The Foundation avoids investing in companies that conduct animal testing for non-medical purposes. This selection screens out companies that conduct animal testing for cosmetic, personal care and household cleaning products. Companies for whom animal testing is mandated by law will not be excluded under this category.
Concentrated Animal Feed Operations
The Foundation screens out companies considered Concentrated Animal Feed Operations, agricultural operations where large numbers of animals are kept in more confined situations than traditional pasture operations. The concentration of the wastes from these animals increases the potential to negatively affect air, water and land quality. This category does not include restaurants or other food establishments (e.g. grocery stores) where meat products are sold.
Defense & Weapons
The Foundation avoids investing in companies that derive 5% or more of their revenue from the manufacture of firearms.
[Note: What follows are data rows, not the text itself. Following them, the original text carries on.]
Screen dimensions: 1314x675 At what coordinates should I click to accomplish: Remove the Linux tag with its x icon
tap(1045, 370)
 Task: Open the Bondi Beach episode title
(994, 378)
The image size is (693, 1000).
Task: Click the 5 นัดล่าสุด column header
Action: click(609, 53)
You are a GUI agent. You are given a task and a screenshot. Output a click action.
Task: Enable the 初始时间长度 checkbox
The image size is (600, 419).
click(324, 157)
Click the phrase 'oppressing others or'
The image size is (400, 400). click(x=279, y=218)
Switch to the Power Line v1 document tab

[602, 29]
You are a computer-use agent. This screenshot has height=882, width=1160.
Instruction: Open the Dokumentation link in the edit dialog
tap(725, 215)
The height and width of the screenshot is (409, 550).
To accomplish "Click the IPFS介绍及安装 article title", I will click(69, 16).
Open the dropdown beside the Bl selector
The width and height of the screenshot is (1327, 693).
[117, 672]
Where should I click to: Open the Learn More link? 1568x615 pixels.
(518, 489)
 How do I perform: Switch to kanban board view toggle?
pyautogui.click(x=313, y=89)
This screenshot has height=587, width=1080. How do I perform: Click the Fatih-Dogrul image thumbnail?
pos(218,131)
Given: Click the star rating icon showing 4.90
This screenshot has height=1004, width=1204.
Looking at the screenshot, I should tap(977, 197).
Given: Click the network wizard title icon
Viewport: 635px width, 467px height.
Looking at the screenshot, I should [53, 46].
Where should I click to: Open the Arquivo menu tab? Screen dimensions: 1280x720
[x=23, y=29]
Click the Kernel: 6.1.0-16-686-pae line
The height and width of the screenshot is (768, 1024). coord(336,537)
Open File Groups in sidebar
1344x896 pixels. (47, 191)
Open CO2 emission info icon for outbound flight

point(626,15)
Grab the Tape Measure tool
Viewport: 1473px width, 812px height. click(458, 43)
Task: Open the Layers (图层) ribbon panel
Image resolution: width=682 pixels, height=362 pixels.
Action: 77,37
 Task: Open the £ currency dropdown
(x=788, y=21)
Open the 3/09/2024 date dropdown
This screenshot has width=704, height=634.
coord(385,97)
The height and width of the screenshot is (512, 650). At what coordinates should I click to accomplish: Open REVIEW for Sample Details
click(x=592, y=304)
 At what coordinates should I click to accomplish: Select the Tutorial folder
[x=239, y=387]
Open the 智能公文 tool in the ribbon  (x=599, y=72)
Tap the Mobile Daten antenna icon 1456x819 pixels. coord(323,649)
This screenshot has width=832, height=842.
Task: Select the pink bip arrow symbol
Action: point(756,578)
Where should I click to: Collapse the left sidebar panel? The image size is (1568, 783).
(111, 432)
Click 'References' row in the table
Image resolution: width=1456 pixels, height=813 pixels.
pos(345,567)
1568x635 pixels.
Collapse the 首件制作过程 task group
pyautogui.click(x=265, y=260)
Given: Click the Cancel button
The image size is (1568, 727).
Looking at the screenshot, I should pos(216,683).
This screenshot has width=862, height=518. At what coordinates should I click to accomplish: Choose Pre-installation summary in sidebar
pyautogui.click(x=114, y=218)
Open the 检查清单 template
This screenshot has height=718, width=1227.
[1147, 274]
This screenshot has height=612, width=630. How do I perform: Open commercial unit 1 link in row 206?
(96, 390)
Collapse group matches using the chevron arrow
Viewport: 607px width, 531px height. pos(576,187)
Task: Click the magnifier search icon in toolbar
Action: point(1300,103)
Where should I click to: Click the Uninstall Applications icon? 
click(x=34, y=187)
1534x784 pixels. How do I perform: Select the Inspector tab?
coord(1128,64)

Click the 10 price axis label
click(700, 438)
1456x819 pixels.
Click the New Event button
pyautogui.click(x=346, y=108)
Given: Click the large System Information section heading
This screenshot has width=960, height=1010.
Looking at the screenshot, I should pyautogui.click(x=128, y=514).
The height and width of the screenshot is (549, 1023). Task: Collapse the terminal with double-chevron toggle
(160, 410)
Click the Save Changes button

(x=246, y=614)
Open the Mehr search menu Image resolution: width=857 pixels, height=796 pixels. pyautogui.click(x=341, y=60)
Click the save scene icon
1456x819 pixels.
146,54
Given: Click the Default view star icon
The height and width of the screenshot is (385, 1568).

Additionally, the Foundation avoids companies that derive 50% or more of their revenue from the manufacture of conventional weapons, unconventional weapons (i.e., cluster munitions, land mines and biochemical weaponry), nuclear weapons and products and services that are critical to the execution of military combat operations. This screen does not include companies that are involved in non‐weapons-related defense business segments (e.g. technology, infrastructure). This screen also does not include firms that manufacture or provide support for non‐weapons-related combat vehicles or combat aircraft and components.
The Foundation avoids investing in companies that derive 50% or more of their revenue from the manufacture of tobacco and nicotine products. This screen does not include retailers or distributors.
The Foundation restricts companies that derive 50% or more of their revenue from gambling/gaming activities.
Shareholder Advocacy & Engagement
Under Securities and Exchange Commission rules, shareholders may engage in dialogue with companies to adopt more progressive environmental, social and governance practices. The Foundation supports shareholder resolutions related to environmental health, labor policies, civil rights/political freedoms and workplace diversity. The Foundation’s full board must approve engagement in any shareholder campaigns.